After injecting Agrobacterium containing ZTL and GI-HA overexpression under the epidermal cells of 3.5-week-old tobacco ( Nicotiana Benthamiana ) to express ZTL and GI-HA proteins, the leaves were harvested on Day 2 ZT13 and described above. The whole protein was extracted in the same manner as the method. In addition, after binding the tobacco protein extract to a resin combined with α-GI antibody and protein A-agarose as described in the immunoprecipitation method, washing, SDS-PAGE separation and immunoblot were carried out in the same manner as above. Each protein was detected with a -ZTL antibody and an α-GI antibody to confirm ZTL co-immunoprecipitated with GI-HA.

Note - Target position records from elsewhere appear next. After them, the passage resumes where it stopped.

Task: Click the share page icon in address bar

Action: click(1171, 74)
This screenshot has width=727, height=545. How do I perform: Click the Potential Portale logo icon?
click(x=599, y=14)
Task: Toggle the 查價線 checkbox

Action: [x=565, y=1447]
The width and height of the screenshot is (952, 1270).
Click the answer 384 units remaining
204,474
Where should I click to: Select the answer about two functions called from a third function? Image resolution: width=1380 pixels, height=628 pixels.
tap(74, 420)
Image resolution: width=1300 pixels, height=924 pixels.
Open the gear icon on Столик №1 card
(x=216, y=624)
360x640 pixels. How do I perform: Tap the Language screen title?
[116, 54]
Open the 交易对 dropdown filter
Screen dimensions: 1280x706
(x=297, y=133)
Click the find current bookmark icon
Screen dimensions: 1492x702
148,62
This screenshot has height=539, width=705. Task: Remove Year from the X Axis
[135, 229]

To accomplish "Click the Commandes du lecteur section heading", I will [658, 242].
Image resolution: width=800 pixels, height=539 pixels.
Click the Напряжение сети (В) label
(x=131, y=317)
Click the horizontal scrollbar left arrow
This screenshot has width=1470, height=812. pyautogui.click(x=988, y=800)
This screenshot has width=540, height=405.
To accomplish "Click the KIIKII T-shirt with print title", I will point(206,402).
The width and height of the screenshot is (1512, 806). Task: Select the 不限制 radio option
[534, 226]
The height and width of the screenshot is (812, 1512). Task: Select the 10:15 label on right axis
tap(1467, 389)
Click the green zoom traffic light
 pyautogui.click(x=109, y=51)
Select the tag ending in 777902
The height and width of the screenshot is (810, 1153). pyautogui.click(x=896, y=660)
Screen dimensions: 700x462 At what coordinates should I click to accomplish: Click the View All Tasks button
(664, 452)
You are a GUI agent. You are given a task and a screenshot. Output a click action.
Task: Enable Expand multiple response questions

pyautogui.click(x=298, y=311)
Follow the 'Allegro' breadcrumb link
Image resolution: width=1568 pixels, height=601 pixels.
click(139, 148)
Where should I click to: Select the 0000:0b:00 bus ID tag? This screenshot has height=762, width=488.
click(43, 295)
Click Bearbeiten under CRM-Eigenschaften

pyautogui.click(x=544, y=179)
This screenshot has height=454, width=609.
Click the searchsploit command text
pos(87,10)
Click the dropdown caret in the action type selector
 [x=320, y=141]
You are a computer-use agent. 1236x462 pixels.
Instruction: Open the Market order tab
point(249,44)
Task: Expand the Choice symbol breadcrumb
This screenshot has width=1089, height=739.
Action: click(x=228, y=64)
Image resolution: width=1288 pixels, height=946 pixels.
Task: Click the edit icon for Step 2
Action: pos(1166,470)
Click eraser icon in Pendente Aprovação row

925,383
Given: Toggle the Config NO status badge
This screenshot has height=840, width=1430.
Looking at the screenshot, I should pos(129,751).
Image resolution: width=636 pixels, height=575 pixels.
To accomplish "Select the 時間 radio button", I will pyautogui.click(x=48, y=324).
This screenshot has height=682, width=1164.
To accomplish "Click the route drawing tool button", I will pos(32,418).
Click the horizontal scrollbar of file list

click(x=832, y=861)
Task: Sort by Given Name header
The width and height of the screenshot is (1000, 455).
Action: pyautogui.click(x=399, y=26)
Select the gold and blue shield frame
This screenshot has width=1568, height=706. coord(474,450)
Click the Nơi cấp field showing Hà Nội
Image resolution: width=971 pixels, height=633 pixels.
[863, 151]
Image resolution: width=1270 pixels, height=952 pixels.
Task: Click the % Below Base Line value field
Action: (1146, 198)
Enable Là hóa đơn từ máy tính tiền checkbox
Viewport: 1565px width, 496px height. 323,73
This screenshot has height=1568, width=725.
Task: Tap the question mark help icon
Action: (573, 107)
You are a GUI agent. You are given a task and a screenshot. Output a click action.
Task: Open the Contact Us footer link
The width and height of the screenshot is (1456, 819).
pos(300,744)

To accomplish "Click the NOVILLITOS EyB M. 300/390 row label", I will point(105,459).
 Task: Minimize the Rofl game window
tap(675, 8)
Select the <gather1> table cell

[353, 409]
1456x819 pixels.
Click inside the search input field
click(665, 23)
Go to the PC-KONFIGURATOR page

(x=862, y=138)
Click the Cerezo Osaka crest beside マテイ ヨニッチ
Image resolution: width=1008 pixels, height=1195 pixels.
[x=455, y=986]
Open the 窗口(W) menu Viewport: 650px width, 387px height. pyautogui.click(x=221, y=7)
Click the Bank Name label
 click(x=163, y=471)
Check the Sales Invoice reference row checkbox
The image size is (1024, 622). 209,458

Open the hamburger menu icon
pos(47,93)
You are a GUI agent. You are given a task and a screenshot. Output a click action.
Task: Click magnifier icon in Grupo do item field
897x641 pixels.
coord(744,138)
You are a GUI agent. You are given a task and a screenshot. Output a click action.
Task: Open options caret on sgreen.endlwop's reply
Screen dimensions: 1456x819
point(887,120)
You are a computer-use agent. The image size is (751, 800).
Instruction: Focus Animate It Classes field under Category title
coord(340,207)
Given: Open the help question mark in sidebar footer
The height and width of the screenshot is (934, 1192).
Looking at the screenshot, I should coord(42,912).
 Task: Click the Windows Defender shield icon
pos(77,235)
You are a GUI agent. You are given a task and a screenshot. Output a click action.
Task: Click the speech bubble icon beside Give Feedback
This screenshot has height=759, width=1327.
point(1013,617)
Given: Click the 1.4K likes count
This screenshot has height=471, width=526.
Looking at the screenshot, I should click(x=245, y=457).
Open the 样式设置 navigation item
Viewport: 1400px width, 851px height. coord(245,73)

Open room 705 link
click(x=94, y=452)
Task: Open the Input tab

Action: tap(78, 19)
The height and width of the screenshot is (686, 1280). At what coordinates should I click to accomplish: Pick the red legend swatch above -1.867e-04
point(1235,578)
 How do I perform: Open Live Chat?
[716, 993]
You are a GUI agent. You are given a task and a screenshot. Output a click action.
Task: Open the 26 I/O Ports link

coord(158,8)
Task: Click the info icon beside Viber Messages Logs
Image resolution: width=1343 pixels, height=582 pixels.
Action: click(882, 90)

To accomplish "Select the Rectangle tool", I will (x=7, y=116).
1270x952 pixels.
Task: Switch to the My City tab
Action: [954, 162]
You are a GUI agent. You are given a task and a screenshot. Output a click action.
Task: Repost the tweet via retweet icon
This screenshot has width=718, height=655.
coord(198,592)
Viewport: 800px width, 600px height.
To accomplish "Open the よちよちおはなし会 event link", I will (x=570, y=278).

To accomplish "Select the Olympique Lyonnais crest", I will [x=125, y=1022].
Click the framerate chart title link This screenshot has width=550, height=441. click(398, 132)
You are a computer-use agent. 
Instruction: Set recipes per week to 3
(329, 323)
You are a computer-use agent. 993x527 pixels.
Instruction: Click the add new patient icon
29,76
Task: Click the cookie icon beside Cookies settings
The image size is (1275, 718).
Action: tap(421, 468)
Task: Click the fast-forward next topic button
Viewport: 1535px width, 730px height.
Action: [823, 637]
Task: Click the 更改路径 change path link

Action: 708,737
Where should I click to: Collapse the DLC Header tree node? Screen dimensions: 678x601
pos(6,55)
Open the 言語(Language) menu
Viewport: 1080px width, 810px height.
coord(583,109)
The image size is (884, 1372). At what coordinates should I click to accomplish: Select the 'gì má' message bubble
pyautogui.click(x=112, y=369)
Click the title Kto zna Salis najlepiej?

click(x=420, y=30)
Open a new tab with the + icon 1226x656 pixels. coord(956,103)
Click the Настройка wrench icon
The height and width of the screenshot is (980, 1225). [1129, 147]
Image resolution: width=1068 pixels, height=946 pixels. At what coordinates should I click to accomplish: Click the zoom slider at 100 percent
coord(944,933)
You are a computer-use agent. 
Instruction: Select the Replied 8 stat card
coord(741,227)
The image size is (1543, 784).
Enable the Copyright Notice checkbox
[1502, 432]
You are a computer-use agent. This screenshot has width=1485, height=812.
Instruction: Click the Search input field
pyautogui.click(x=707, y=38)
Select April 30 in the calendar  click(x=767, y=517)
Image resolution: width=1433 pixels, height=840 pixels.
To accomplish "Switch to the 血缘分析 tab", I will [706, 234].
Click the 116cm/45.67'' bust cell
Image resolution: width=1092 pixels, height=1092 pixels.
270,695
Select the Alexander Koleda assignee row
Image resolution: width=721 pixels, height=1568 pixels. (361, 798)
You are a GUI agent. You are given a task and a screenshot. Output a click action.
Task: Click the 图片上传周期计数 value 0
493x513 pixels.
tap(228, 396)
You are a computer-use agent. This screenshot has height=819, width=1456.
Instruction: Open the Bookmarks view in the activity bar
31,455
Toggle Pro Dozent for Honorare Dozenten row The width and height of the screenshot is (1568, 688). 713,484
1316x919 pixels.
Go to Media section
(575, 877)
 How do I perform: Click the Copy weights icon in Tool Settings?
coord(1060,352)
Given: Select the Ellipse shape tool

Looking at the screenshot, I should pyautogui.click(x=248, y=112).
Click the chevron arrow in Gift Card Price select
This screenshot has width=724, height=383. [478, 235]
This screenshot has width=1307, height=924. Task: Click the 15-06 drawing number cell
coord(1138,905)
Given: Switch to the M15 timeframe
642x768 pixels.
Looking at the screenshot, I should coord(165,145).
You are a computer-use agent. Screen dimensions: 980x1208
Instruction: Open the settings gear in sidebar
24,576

Example 1 Expression of Cleaved Zygenthia (GI) Peptides

The present inventors cloned the entire cDNA sequence of GI into pGEX-KG, which is a protein expression vector, and then transformed into Escherichia coli BL21 (DE3) pLysS, which is a host cell. After incubation at 37 ° C. until OD ₆₀₀ = 0.8 in the medium, 1 mM IPTG was added and protein expression was induced. After induction of protein expression, it was transferred to 24, 30 or 37 ° C. incubator for further culture. The cultured cells were crushed and centrifuged at 4 ° C., 12,000 rpm, and 10 minutes, and divided into aqueous (S) and insoluble (P) fractions and examined for expression of total GI protein through 8% SDS-PAGE electrophoresis. saw. As a result, the total size of the GI protein produced by the pGEX KG :: GI clone was expected to be 155 kDa, but no increased protein band was detected under the 1 mM IPTG induction condition compared to the IPTG no addition condition (FIG. 1). Such attempts to express full-length GI proteins have also been carried out by Dr. Jo Putterill at the University of Auckland, New Zealand, but failed to extract full-length GI proteins, and has been reported in international journals that the GI proteins are highly unstable and readily fragmented into fragments. (Black et al., 2010, Protein Expression and Purification Vol. 76, p197-204). In this regard, the present inventors attempted to express a fragment of the GI protein.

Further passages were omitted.